Maçtan önce, "Oh' dedim, "Bugün şöyle bol pozisyonlu, heyecanlı, topun bir o kalede bir bu kalede olduğu bir maç izleyeceğim" Beşiktaş'ta, Sivasspor da ligin başından beri topu hiç eveleyip gevelemeyen, sürekli öne doğru oynamaya çalışan, ofansif oyuncularıyla etkili olan ve her maçında bol bol pozisyon yaşanan takımlardı. İlk yarı bitti ve iki takım da bizi çok şaşırttı. Rahatlıkla devrede neredeyse sıfır pozisyon vardı diyebiliriz. Adeta bir kör dövüşü! İlk 25 dakika Sivok, karşısında oynayan Eneramo'ya çok üstünlük sağladı. Bundan dolayı ilk yarının son 20 dakikasında Eneramo, Ersan'ın tarafına geçti. Bu ikili sürekli birbirleriyle mücadele ettiler.

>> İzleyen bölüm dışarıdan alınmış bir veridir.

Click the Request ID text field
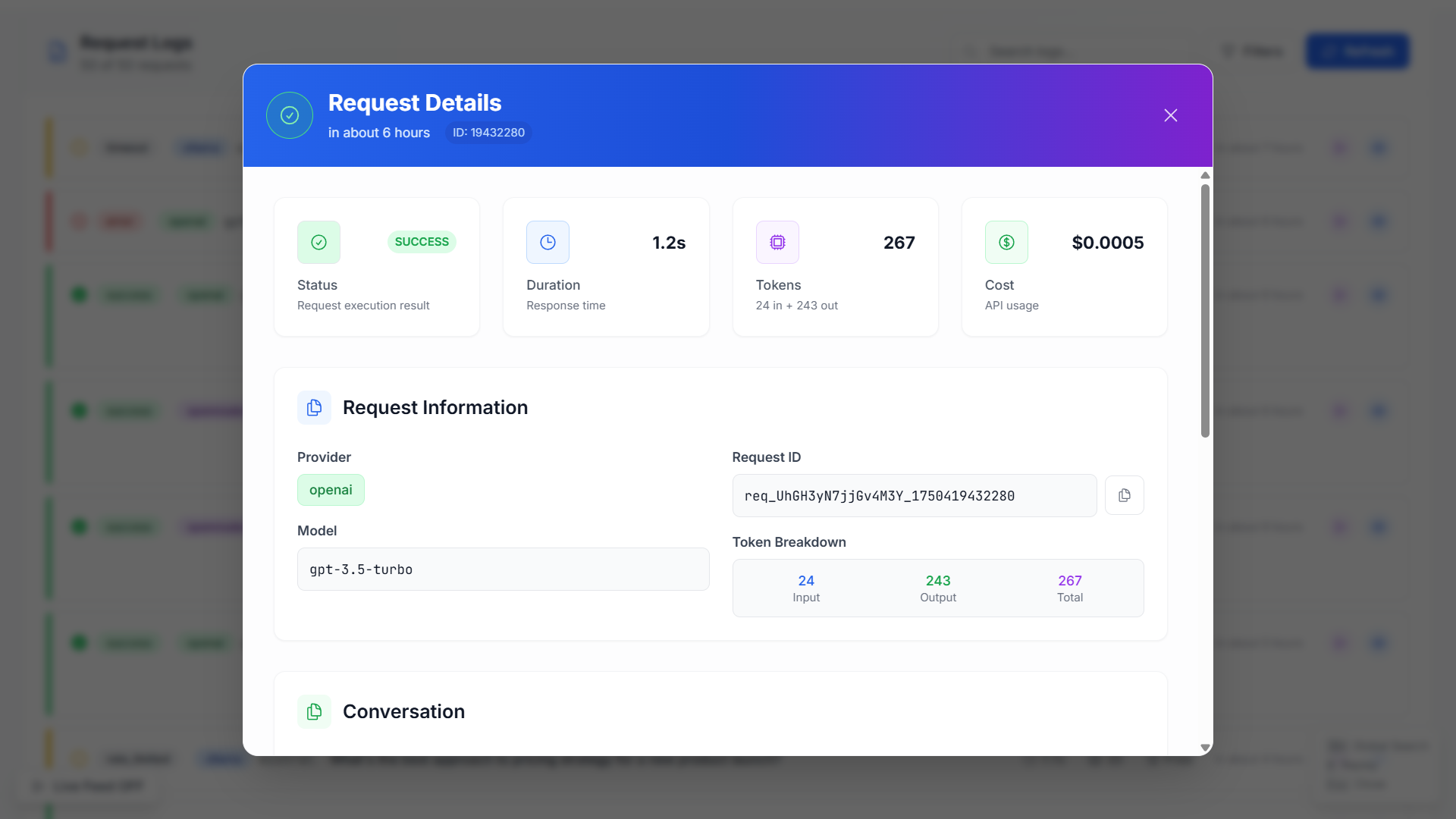The height and width of the screenshot is (819, 1456). point(914,496)
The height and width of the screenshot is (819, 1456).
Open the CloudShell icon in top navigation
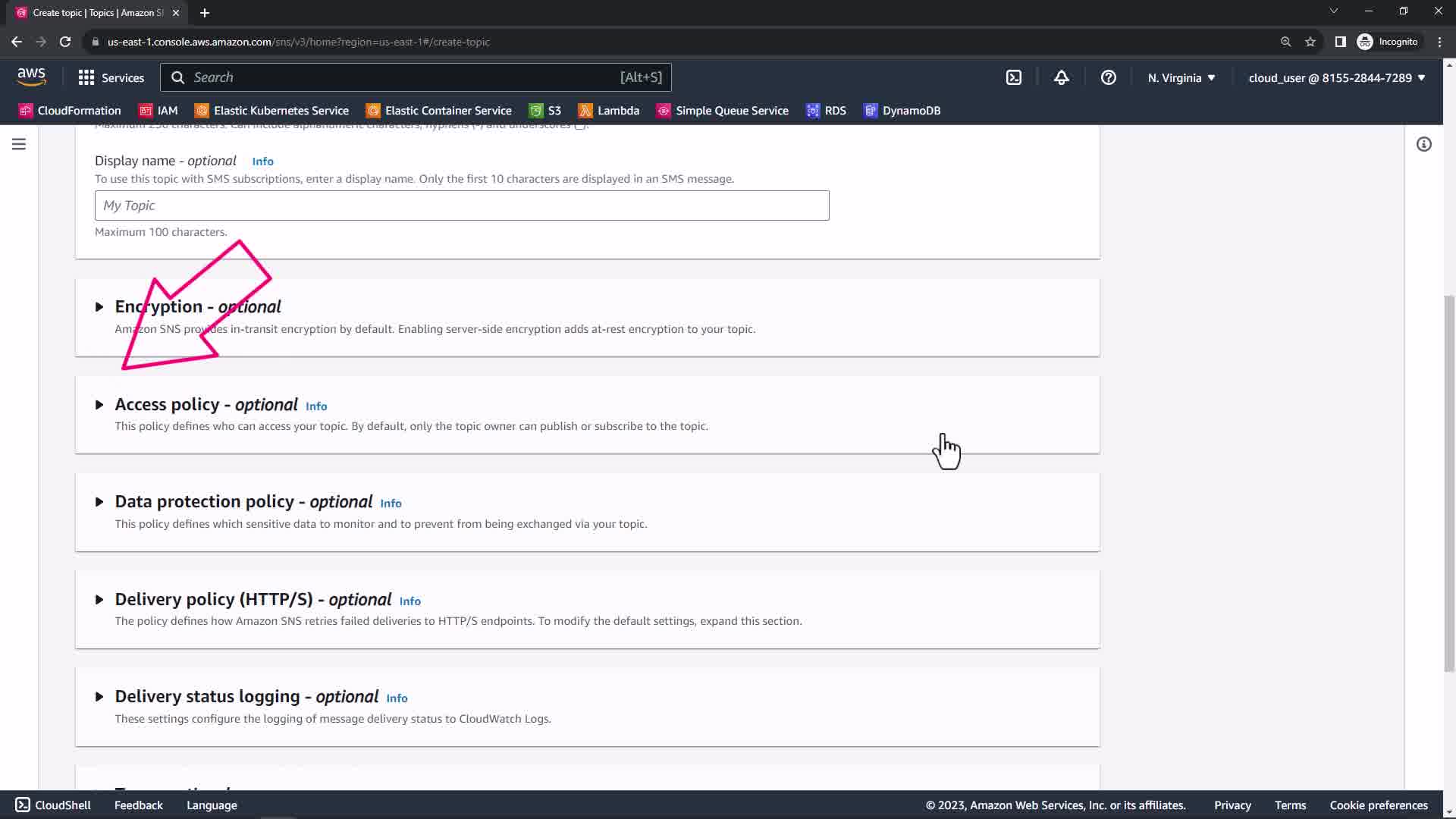coord(1014,77)
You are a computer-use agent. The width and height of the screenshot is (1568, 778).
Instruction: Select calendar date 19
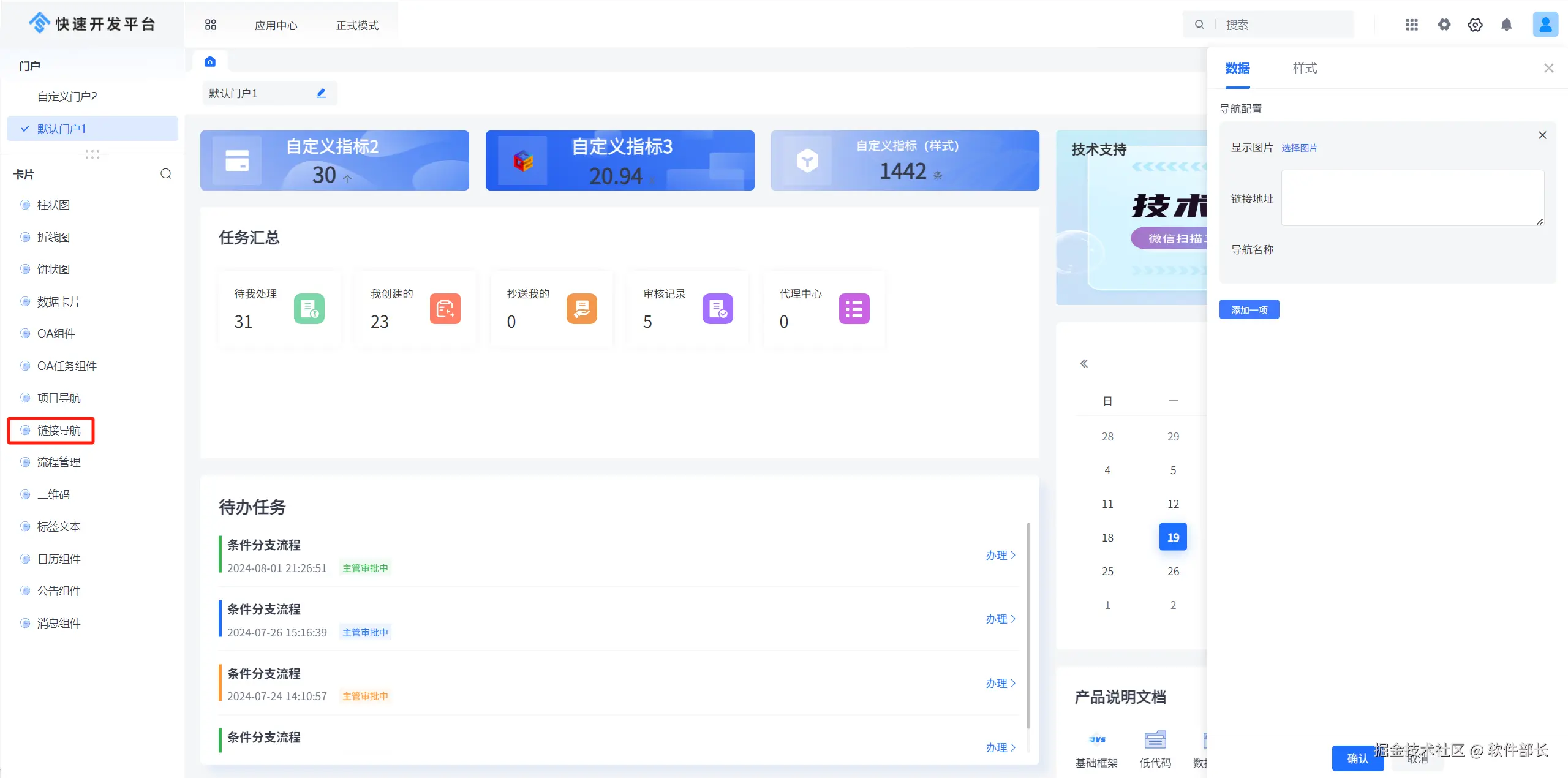(x=1173, y=537)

İkinci yarıda nihayet o maçtan önce beklediğimiz oyun ortaya çıktı. Üç tane Sivasspor'un pozisyonu, iki tane de Niang'la Beşiktaş'ın pozisyonu vardı. Derken bir kırmızı; bir dalgınlık ve Olcay'ın hakikatten çok güzel asisti ve Hilbert'in sürpriz koşusuyla gelen gol, Beşiktaş'ı havaya soktu, Sivas'ın da gardını düşürdü.
FERNANDES 30'DAN SONRA KAYIP
İbrahim Toraman-Veli ikilisinin önünde Fernandes maça iyi başladı ama 30'dan sonra yoruldu ve beklentilerin çok altında kalıp oyunda kayboldu.
Gelelim McGregor'a... Beşiktaş'ın çok eleştirilen kalecisinden de bahsetmek gerek. Dün takımı adına 3 puanı cebine koydu ve Beşiktaş'ı İstanbul'a kayıpsız getirdi. Hakikatten de çok kritik ve sert şutlara çok önemli reaksiyonlar göstererek maçın adamı oldu. Hakem Çağatay Şahan, Uğur Kavuk'a gösterdiği kırmızı kartta yüzde yüz haklı. Veli'nin Grosicki'ye yaptığı hareketse net penaltıydı. Bunun dışında mümkün olduğu kadar topun oyunda kalmasını isteyen bir görüntüsü vardı hakemin.
Niang'a da değinmek gerek... Tecrübeli futbolcu şu an hiç hazır durumda değil. Koordinasyonunu kaybetmiş. Topla alış verişi iyi değil.